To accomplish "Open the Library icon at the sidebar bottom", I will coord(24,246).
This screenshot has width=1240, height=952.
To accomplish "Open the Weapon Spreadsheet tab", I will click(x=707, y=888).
---
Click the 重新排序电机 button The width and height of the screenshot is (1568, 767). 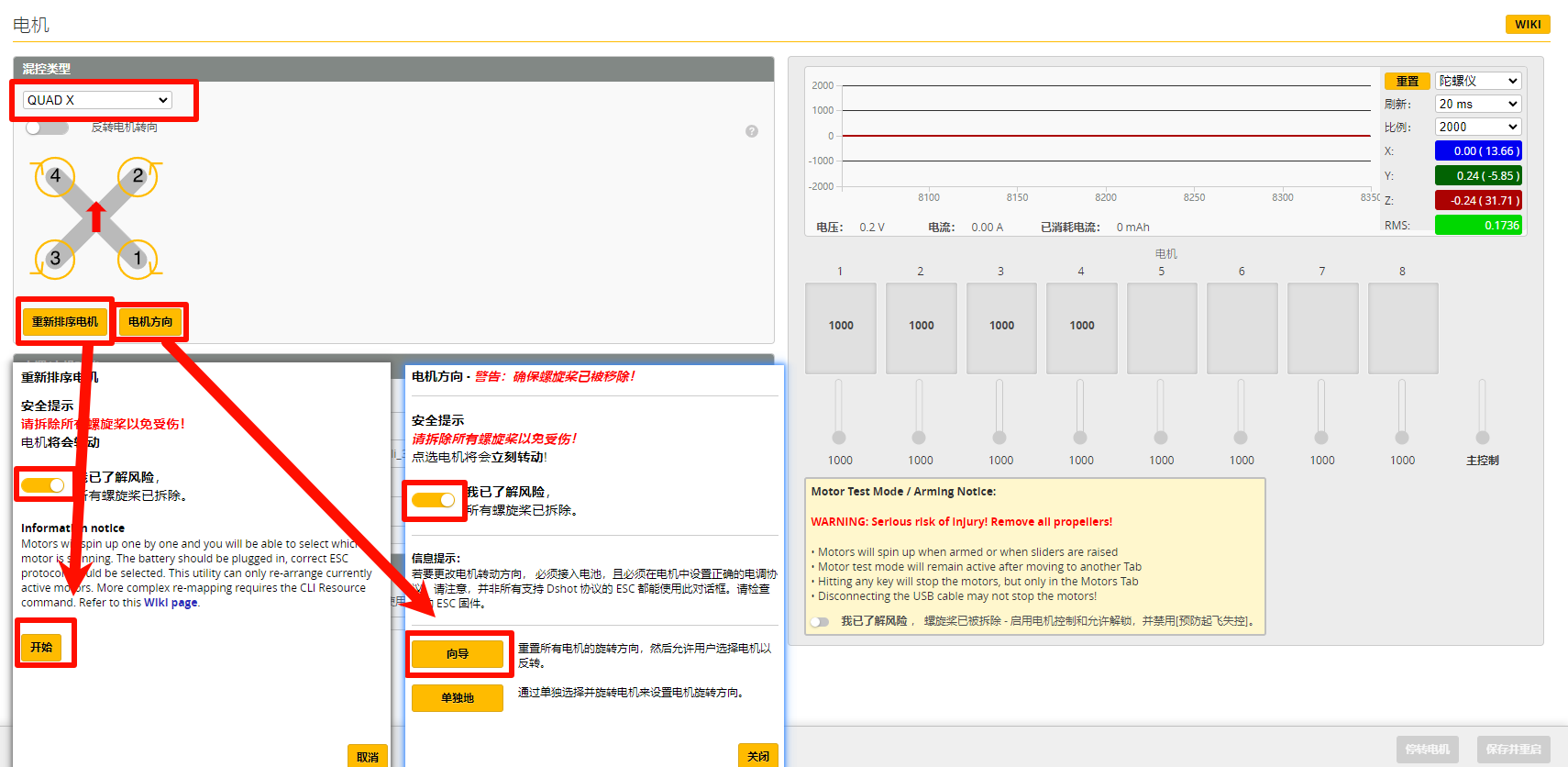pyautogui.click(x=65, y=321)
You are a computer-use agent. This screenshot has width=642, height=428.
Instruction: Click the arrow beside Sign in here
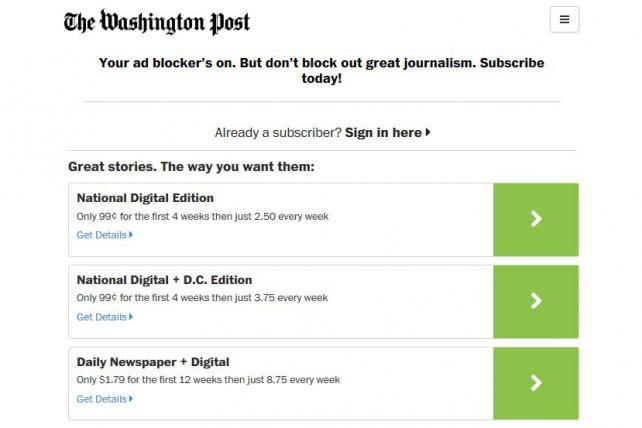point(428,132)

▶ [What is needed] Recast the lines starting at the line that contains "I will coord(24,246)." and ending at the line that contains "will click(x=707, y=888)." as a two-column CSV with the headers input and output. Each answer gets one row, with the text it answers and the answer itself each in a single quoted field and line breaks replaced by spaces.

▶ [Result of the task]
input,output
"To accomplish ""Open the Library icon at the sidebar bottom"",","I will coord(24,246)."
"This screenshot has width=1240, height=952. To accomplish ""Open the Weapon Spreadsheet tab"",","I will click(x=707, y=888)."